Esses recuos expõem uma realidade incômoda: tais compromissos nunca foram sérios. Foram movimentos oportunistas, reflexo de interesses de curto prazo dessas instituições. Foi o mesmo oportunismo que motivou a adesão inicial que levou à debandada atual. Oportunismo: nunca foi sobre o planeta ou sobre a vida humana.

A BlackRock, por sua posição de destaque no setor e histórico de defesa da integração dos riscos climáticos em decisões financeiras, merece atenção especial. Durante anos, a empresa liderou uma narrativa global que posicionava a crise climática como central para a preservação de valor no longo prazo. Essa postura criou um padrão de conduta no setor e encorajou outras instituições a assumirem compromissos semelhantes. Agora, com sua decisão de recuar, a BlackRock enfraquece o ecossistema de cooperação que ajudou a construir.

Ainda mais preocupante é o impacto fiduciário dessa decisão. Incorporar os riscos climáticos à análise financeira não é uma escolha ideológica, mas uma obrigação de boa governança. As mudanças climáticas impactam profundamente as finanças. Riscos físicos comprometem cadeias de suprimentos e desvalorizam ativos imobiliários. Já os riscos de transição envolvem a reprecificação de ativos diante de regulações mais rigorosas, avanços tecnológicos disruptivos e mudanças no comportamento do consumidor, que podem tornar modelos de negócios obsoletos e causar perdas irreversíveis para empresas despreparadas. Ignorar esses fatores é falhar no dever de proteger os interesses de longo prazo dos investidores.

Se essas instituições nunca compreenderam as implicações reais da crise climática, sua adesão a compromissos foi ilegítima, marcada por busca de validação pública. Caso tenham compreendido e, ainda assim, optado por recuar, a falha ética é ainda mais grave: priorizaram interesses de curto prazo dos acionistas em detrimento dos melhores interesses de seus clientes.

A questão climática transcende ciclos políticos e exige liderança com visão de longo prazo. Ao abandonarem seus compromissos, essas instituições revelam uma miopia perigosa.

Ainda conectando finanças a clima, vale lembrar que a inação climática também traz custos financeiros diretos e indiretos que não podem ser ignorados. Eventos climáticos extremos, como os incêndios ocorridos na California no início de 2025 e a inundação sem precedentes ocorrida no Rio Grande do Sul em 2024 são exemplos de eventos que já resultam em bilhões de dólares em prejuízos para seguradoras, governos, empresas, agricultores e famílias.
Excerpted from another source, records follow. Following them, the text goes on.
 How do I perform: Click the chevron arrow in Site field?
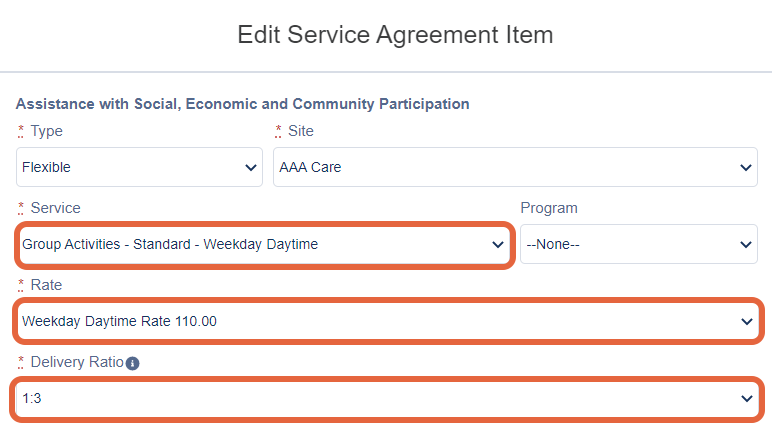pyautogui.click(x=745, y=167)
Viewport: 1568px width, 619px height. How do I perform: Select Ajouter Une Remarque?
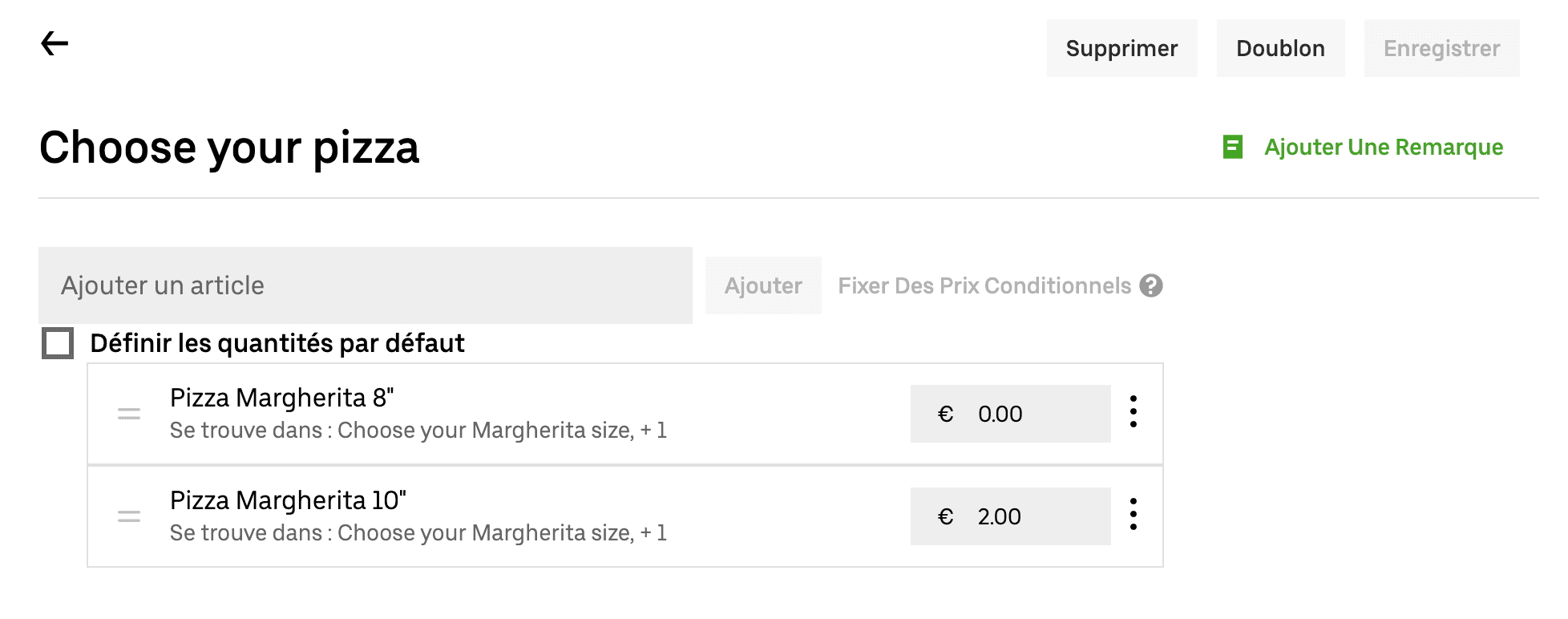pyautogui.click(x=1384, y=148)
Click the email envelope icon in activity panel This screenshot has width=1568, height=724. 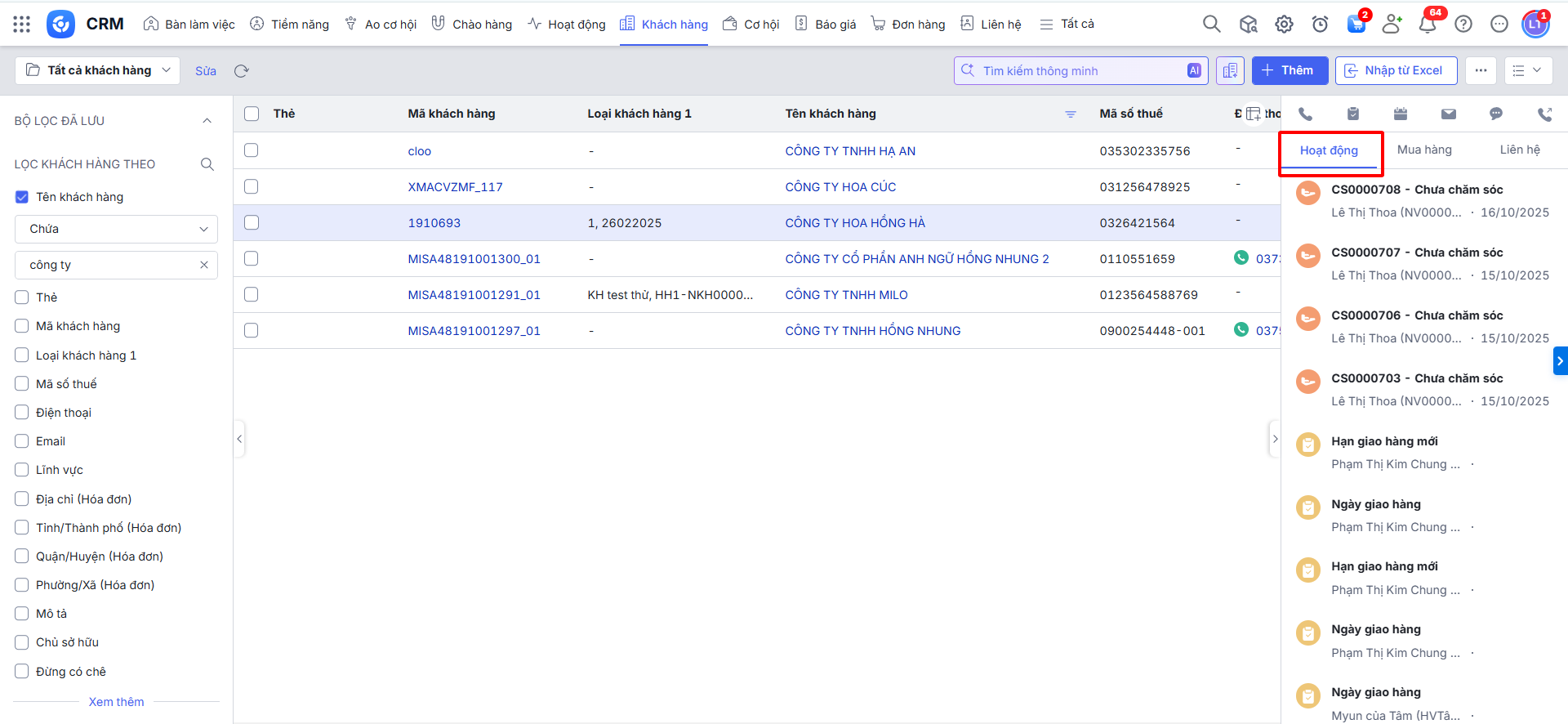pyautogui.click(x=1448, y=114)
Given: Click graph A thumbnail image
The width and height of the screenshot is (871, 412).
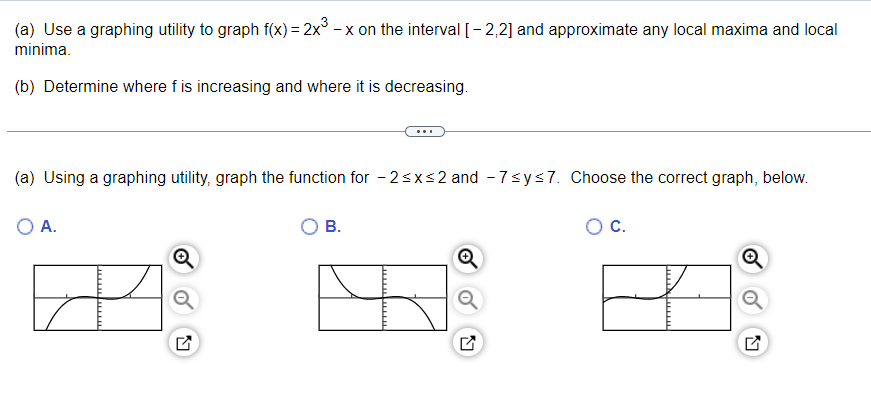Looking at the screenshot, I should click(98, 298).
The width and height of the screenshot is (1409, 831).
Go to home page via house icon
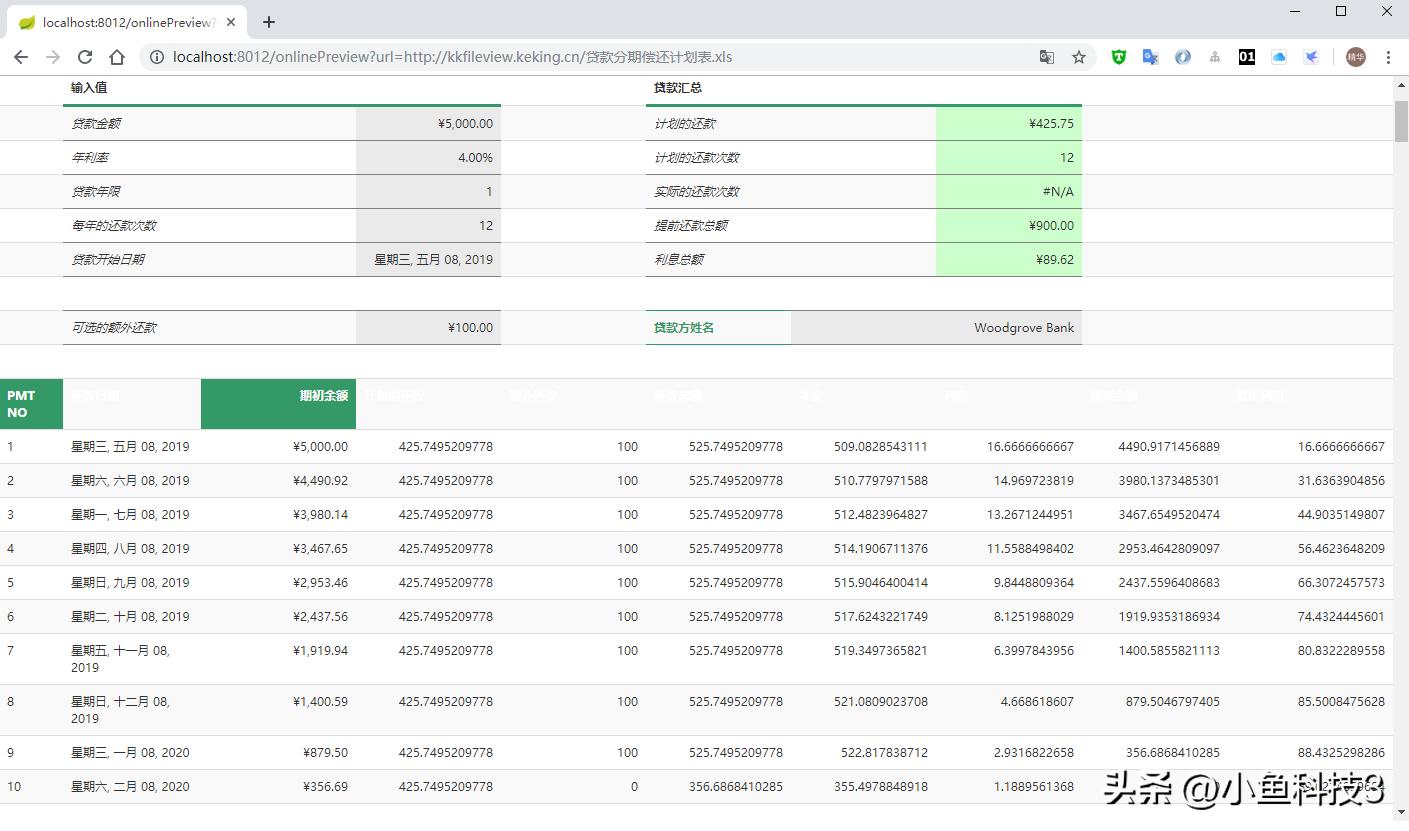pos(117,57)
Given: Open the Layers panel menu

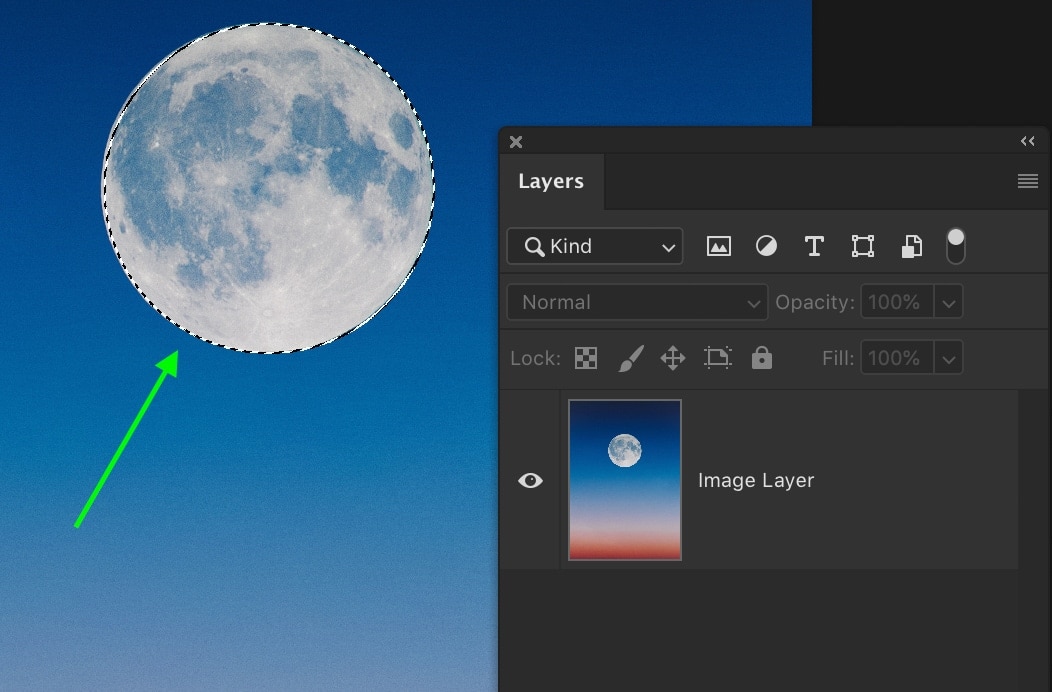Looking at the screenshot, I should pyautogui.click(x=1027, y=181).
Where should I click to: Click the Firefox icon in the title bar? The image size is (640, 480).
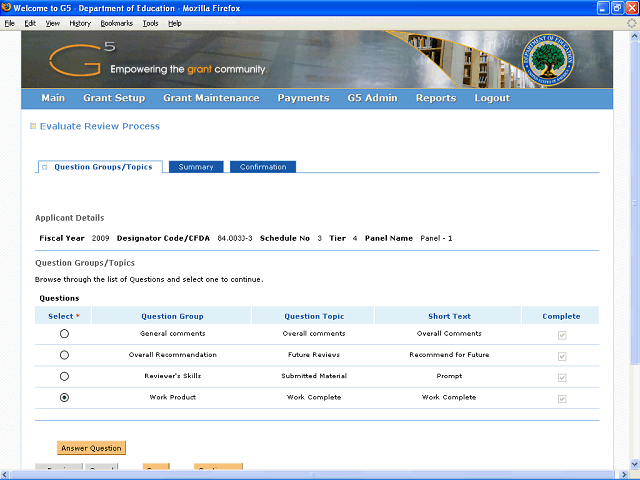tap(7, 8)
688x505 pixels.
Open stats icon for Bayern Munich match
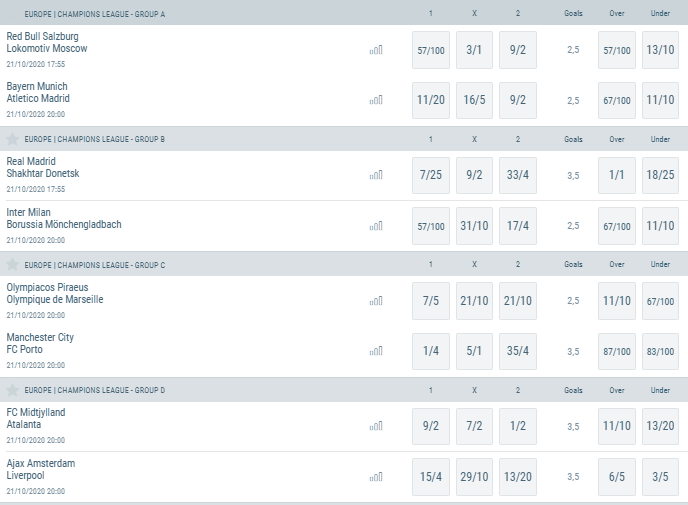[376, 100]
Além disso, cadeias de suprimento globais se tornam cada vez mais vulneráveis, comprometendo setores inteiros e gerando flutuações na disponibilidade e nos preços de commodities, especialmente as agrícolas. Não por acaso, o preço dos alimentos foi o maior vilão da inflação brasileira em 2024 e a quebra de safra levou quase a totalidade dos FIAGROs a prejuízos bilionários para os seus investidores. É impossível dissociar clima de finanças, evidenciando a necessidade de incorporar estratégias de mitigação climática em qualquer análise financeira robusta.

Paradoxalmente, a agenda climática no mercado de capitais americano ganhou força durante o governo Trump (2017-2020). O potencial impacto negativo do abandono de compromissos – incluindo o Acordo de Paris – mobilizou investidores conscientes a intensificarem suas ações e vozes.

Embora o abandono da pauta por instituições relevantes seja frustrante, também é um catalisador para aqueles que entendem a criticidade da situação se desdobrarem e fazerem muito mais.

Além dos legitimamente comprometidos, novos atores surgirão para ocupar o espaço deixado por aqueles que, mesmo sem nunca terem realmente entrado, escolheram partir.

Nota: Artigo publicado originalmente no Valor Pipeline em 20/01/2025.


Fábio Alperowitch
é fundador e CIO da fama re.capital.